I have to stop myself here. Because I am tired, and hot, and covered with a fine layer of sanding grit and dust, I am afraid I'll fall into histrionics. If I could say it calmly, I'd say this: So much of my life feels like a mistake, why would I want to preserve it? The years I spent married to the wrong person. The futile attempts to civilize the savage children that resulted, with little success (My odds are 1/4: Vegan Girl is the success story- finishing school, getting a job, supporting herself, making a life free of substance problems). The time I wasted when I was young and idealistic, thinking  I could really change something, really DO something.Finding out when I was in my 40s what I was meant to do, who I was meant to be, and what I was good at, and trying not to resent all the lost time I could have had honing that talent. Like Yeats's Irish Airman, thoughts not of regret, but of balance, waste, the lonely impulse of delight.
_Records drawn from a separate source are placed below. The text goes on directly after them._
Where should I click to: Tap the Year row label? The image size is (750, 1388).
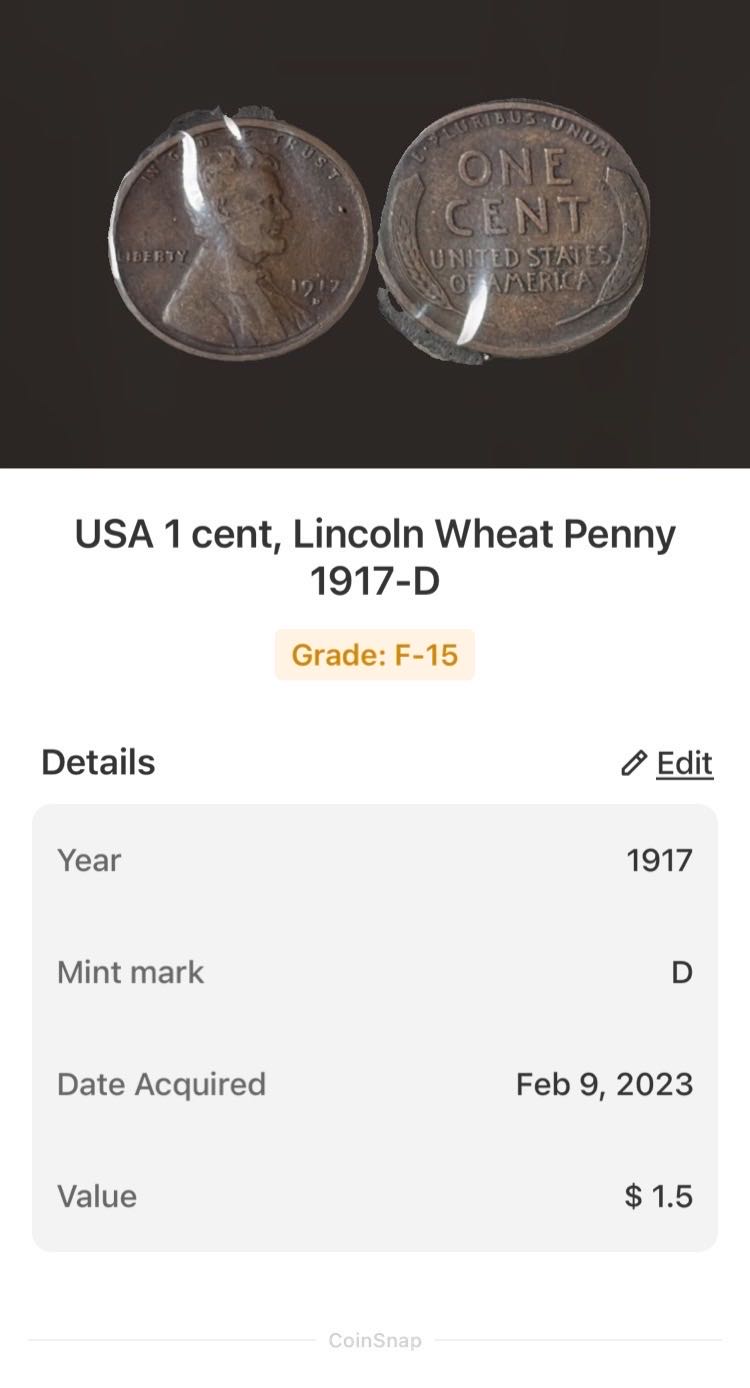click(89, 860)

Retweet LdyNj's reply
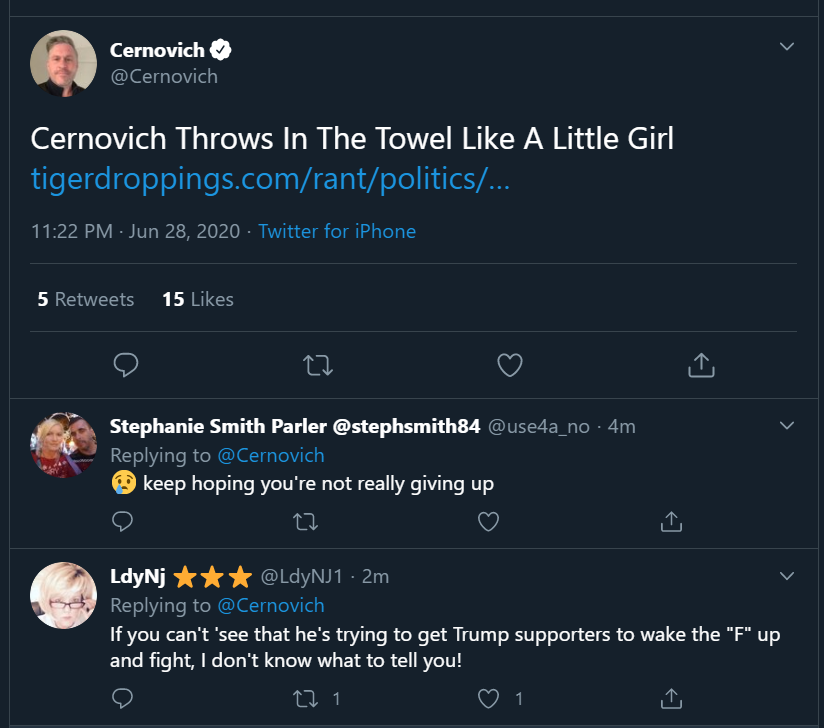click(304, 697)
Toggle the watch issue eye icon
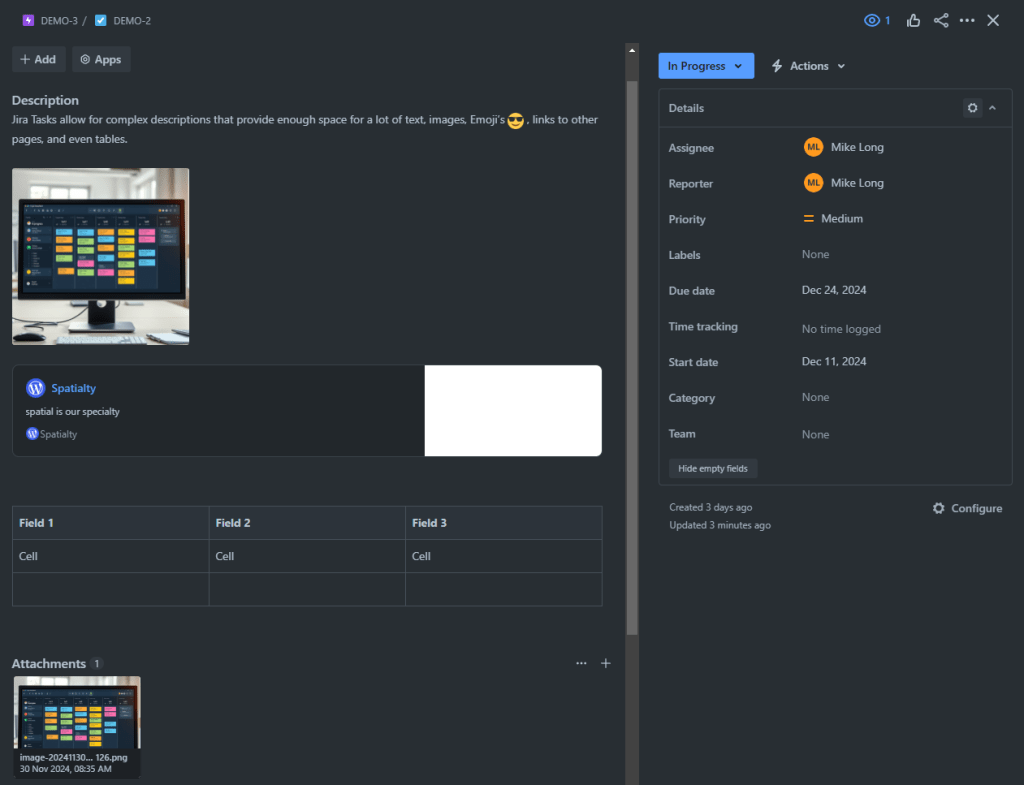Screen dimensions: 1024x785 872,20
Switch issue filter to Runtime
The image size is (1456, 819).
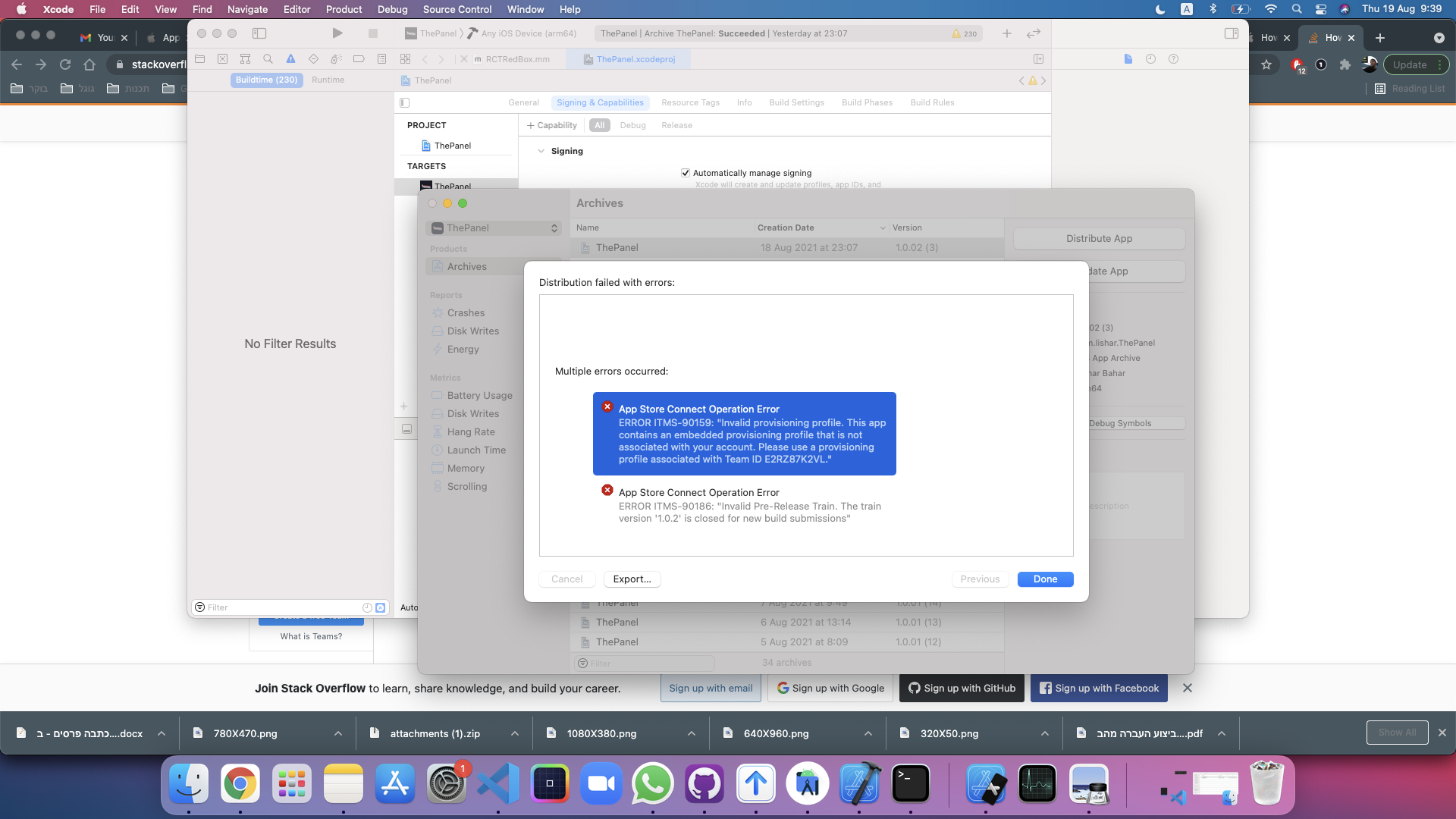click(328, 80)
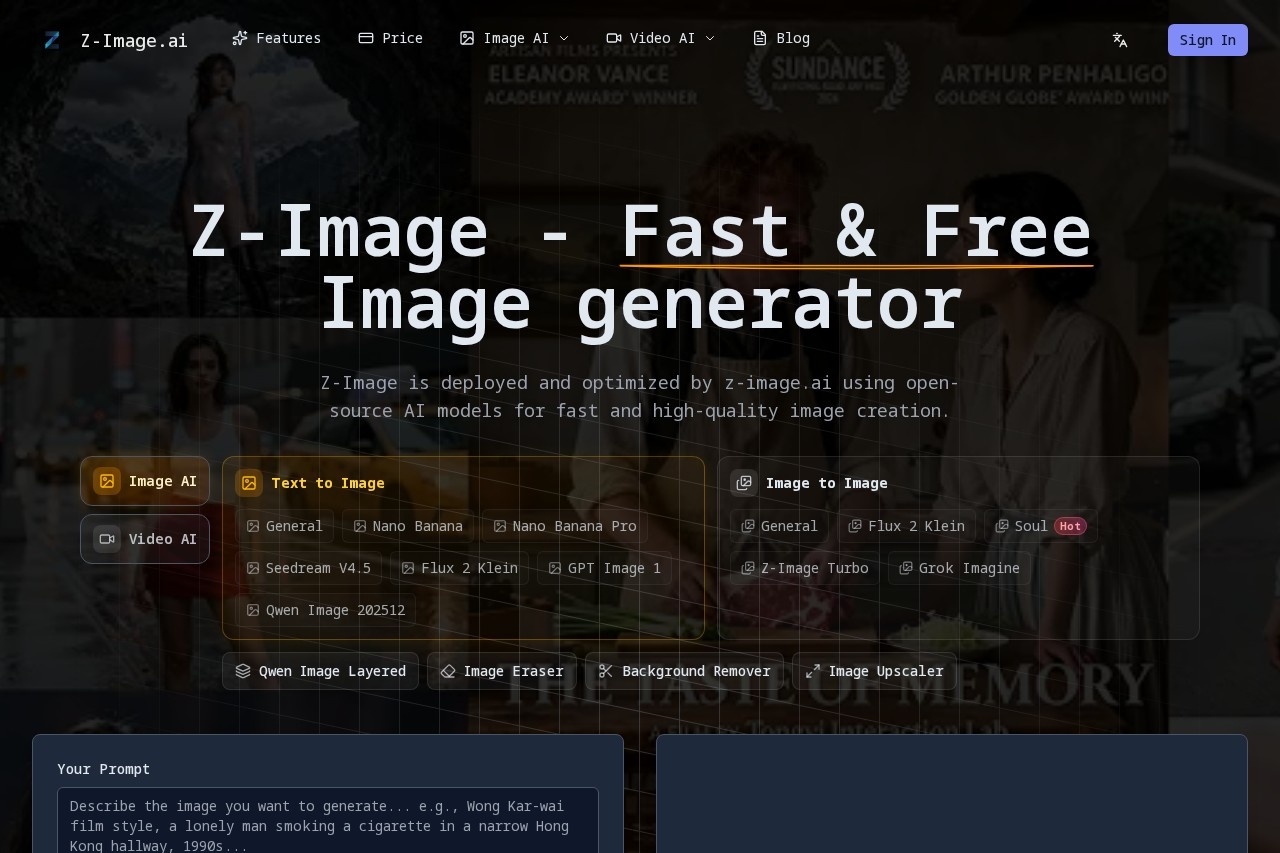The width and height of the screenshot is (1280, 853).
Task: Open the Qwen Image Layered tool
Action: tap(320, 671)
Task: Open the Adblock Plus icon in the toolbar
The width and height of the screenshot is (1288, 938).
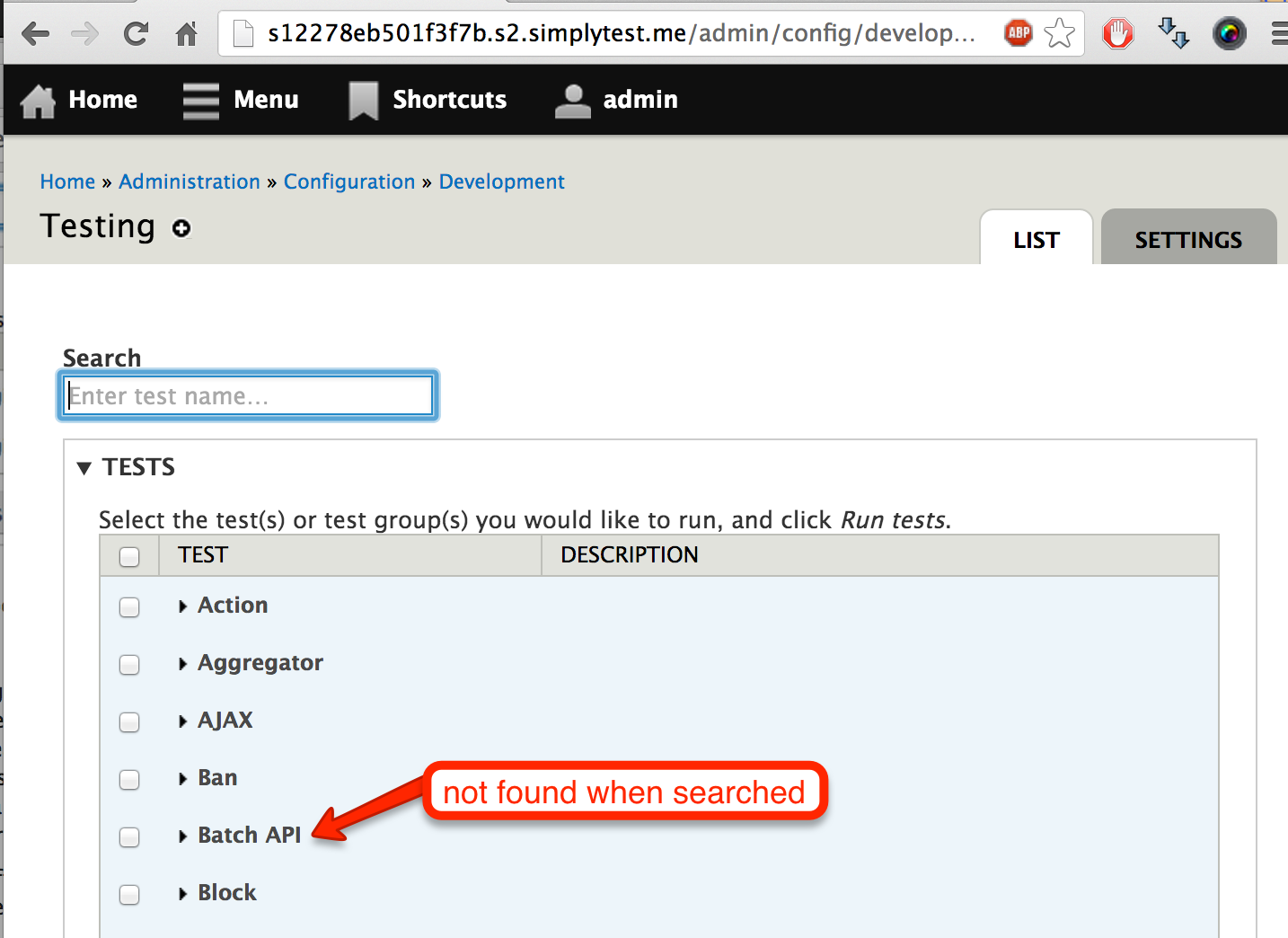Action: pyautogui.click(x=1018, y=33)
But CSO sees memories in a different perspective. His mom has Alzheimers. She is in assisted living, trying to remember who, what and where on an hourly basis. He sees memories as precious, learning experiences, time-frozen moments.Things that evoke memories are touchstones.  I see them as a report card. I hear a tapping foot. I see red marks on a grid.


 I stand there in the hot, humid, dusty kitchen and hold this all back. CSO has put an enormous amount of time, energy and sweat into getting the house ready. I could not have done this on my own. We are both exhausted, hot, sore from painting, wiring, sanding. In the morning, we will stiffly stagger through coffee (me) and breakfast (him) and then try to get through the day without ODing on Advil.


But for now, I owe CSO something. To consider his point. So I pick up the Fur Elise music box ( which my parents bought as a reminder of how long it took me to learn to play that particular piece, and how they suffered through the frustrated keybanging when I reached the bridge: point taken)  and put it aside. I know it's here in the house, somewhere. I'll probably be glad someday, when I find it. The comic books rest in the cardboard box. The djambe is in a closet. It's almost moving day. I'll be on the porch. 


 I am not Marcel Proust, nor was meant to be. No madelines for me, thanks. The past? It's passed. I don't need many  souvenirs.(1) We're good. It is what it was. It was something.


Here's a poem.


Only Something



Only something with no


need— 

warped by element, loved 
into recession
                    
Only something with no
mother, a boat on its water,
afloat and nowhere

could refuse the harbor

Something with no vacancy,
no hunger, cropping its own
low capacity

No birth wound, no age ring,
something strayed
by spontanaeity

Only something with primal
border, with mineral
armor

could turn from this offering

Like a peak you sometimes
see, not a chain of anything


                           ~Priscilla Becker

(1) I changed the "any" to "many" at the last read of this. I've been reading a lot of David Foster Wallace.
 He uses footnotes a lot to explain his writing. Kind of a meta-cognitive stream of meta-consciousness. I'll try not to get too attached to this.  xo Herself.                                                                        

1 comment:

  1. How you manage to unearth such a fitting poem every time eludes me, and gives me cause to give thanks.

    Love the footnote, and the succinct description of points of view. You have a way of shining a light directly to the point. Refreshing, just like your blog background, but not like August.